Looking for recipes on the Internet can be overwhelming. And I have noticed that I tend to default to the recipes
with the fewest number of ingredients. I reject outright any recipes that list out 15 different herbs and spices...even if I have all of them on hand! I really wish recipes would triage their ingredients a bit better and tell you which ones are absolutely essential and which ones you really don't need. Maybe I'll start a trend...
Over the holidays, one of my youth parents told me that she once cooked an entire Thanksgiving dinner using only crock pot recipes. I found that inspiring, because the crock pot has always seemed a little bit daunting (even though every working person alive assures me it's the easiest way to cook!) So, since we still don't have an oven, I thought I'd give it a go. And since we had a bunch of red potatoes leftover from last week, I decided to make potato soup. I searched until I found a recipe written at a beginner level, with a short ingredient list and pictures.
I have to report that "everyone else" was right. Using the crock pot was extremely easy...and that's coming from someone who once burned a frozen dinner! Jordan took a bite, and made a face that I'd never seen before. "What's wrong?" I asked.
"This is the best thing you've ever cooked!" he said.

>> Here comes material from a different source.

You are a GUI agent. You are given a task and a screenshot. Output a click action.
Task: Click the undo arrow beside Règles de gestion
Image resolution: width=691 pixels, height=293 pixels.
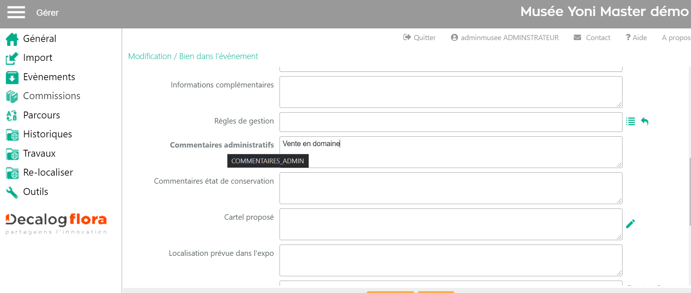pyautogui.click(x=645, y=121)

I know that might not be saying much...or maybe it's saying a WHOLE LOT!!
Crock Pot Red Potato Soup
Time: 20 minutes in the morning, 8 hours in the crock pot, 20 minutes in the evening
Servings: 4
You definitely need these ingredients:
- red potatoes (approx. 2 pounds)
- 1 can of chicken broth
- 1 cup of half & half
Optional add-ins:
- sliced green onions (approx. 2 stalks for the soup itself, and some extra for garnish. The original recipe calls for 1/4 a regular onion in the soup instead.)
- salt & pepper
- Any other neutral vegetables that you have lying around (i.e. mushrooms, celery)
- Garnish: bacon bits, shredded cheese, sour cream, green onions, etc.
Wash and skin the red potatoes...but don't be too militant about it. The skins add texture, flavor, and nutrients, so leave some on. Cut the potatoes into small cubes, and place in crock pot. Add chicken broth, green onions, and salt and pepper. If you want to add any other vegetables, you can do that too (I added a few chopped mushrooms). Cook on low for 8 hours.
In the evening:
Don't freak out when you look at your mixture and it doesn't look like soup yet. It will! Mash it up to your desired level of lumpiness using a potato masher, or if you don't have one, a spoon. (Guess which one I used?? :)) Add the half and half. Cook on high for 20 minutes. Garnish as desired (we added green onions and cheese, and served with crusty bread). Eat and enjoy!